Overall, forty-four mammalian species have been identified in the park. Species include types of opossums, cats, and bats. Also there are pumas, coatis, weasels, skunks, foxes, porcupines, pacas, shrews, rabbits and other rodents. Endemic are the Cajas water mouse (Chibchanomys orcesi) that belongs to the group Ichthyomyini and Tate's shrew opossum (Caenolestes tatei).

At least seventeen species of amphibians live around the lagoons of Cajas. This includes those of the genera Atelopus, Telmatobius, Gastrotheca, Eleutherodactylus, and Colostethus. The high variety of amphibians suggests the presence of a diversity of insects, as they are a chief amphibian food source. Many of these endemic frog species are critically endangered due to the spread of the parasitic fungus Batrachochytrium dendrobatidis (BD); Including Atelopus nanay, Atelopus balios, and Atelopus bomolochos.

==Archeology==
The area shows evidence of human activities already from the Cañari period.
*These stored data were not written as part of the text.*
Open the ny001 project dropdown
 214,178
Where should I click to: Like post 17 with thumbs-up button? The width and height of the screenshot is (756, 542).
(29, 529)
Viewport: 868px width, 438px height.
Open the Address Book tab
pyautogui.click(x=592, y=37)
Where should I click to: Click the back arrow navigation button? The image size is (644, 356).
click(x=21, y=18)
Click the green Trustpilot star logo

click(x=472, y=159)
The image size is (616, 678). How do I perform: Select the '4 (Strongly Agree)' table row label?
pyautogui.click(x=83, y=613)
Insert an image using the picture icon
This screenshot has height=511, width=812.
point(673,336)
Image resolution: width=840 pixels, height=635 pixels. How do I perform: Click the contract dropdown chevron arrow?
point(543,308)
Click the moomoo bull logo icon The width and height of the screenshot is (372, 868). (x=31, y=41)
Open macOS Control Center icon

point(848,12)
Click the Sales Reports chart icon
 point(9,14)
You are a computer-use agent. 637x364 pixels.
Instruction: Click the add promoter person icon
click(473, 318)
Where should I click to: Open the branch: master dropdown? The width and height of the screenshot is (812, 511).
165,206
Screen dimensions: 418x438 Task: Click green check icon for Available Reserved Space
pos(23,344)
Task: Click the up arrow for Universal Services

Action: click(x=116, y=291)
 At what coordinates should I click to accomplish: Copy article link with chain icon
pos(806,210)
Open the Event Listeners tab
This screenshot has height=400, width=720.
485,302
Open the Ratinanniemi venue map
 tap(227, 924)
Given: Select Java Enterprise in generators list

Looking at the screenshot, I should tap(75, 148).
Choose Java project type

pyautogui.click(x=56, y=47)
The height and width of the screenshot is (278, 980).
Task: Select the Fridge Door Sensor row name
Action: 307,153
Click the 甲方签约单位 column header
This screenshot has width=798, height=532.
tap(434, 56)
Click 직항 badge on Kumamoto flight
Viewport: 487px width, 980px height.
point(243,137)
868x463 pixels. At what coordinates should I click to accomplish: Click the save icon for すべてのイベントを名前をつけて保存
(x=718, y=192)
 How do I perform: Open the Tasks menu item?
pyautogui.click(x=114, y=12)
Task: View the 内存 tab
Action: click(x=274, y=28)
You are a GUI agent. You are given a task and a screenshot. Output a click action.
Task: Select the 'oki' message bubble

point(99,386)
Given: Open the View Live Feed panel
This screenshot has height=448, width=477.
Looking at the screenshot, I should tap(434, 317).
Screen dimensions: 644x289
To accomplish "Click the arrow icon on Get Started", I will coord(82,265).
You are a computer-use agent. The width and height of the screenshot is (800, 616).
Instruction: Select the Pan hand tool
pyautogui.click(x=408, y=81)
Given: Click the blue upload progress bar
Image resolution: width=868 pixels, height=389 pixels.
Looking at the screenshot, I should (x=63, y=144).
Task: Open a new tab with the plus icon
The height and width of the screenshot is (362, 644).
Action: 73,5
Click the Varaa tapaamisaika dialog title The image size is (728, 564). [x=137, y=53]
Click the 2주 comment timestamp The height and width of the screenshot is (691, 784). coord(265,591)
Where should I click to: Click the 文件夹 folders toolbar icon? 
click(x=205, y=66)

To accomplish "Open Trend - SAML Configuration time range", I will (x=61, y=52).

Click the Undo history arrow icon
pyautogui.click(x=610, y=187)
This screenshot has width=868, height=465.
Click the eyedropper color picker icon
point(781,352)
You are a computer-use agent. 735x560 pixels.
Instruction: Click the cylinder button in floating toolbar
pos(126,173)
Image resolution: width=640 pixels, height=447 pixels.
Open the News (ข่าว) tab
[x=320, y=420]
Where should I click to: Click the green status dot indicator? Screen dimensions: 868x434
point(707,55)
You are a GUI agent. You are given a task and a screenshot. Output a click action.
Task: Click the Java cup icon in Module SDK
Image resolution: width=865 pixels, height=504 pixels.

This includes three interregional roads connecting Guapondelig (later Tomebamba, today Cuenca) with the lowlands including Paredones, a control point for the trade between the highlands and the coastal areas. After the Incan invasion Inca roads were constructed, incorporating preexisting roads. Twenty-eight archeological sites have been identified in the park and its vicinity that indicate inhabitation during the pre-Incan and Incan periods. During the Colonial time the vicinity of the area was used for livestock. With the creation of the park the area has become popular for hiking, climbing, camping, fishing, and birdwatching. Control points are located at the road entries to the park. The park has a refuge hut and can be reached from Cuenca and Guayaquil. A road from Chaucha to San Joaquin touches on the southern border of the park providing access.

==International listings==
Cajas is listed as a Ramsar Wetland of International Importance. It is also categorized as an Important Bird Area. Currently it is a candidate for World Natural Heritage Site by UNESCO.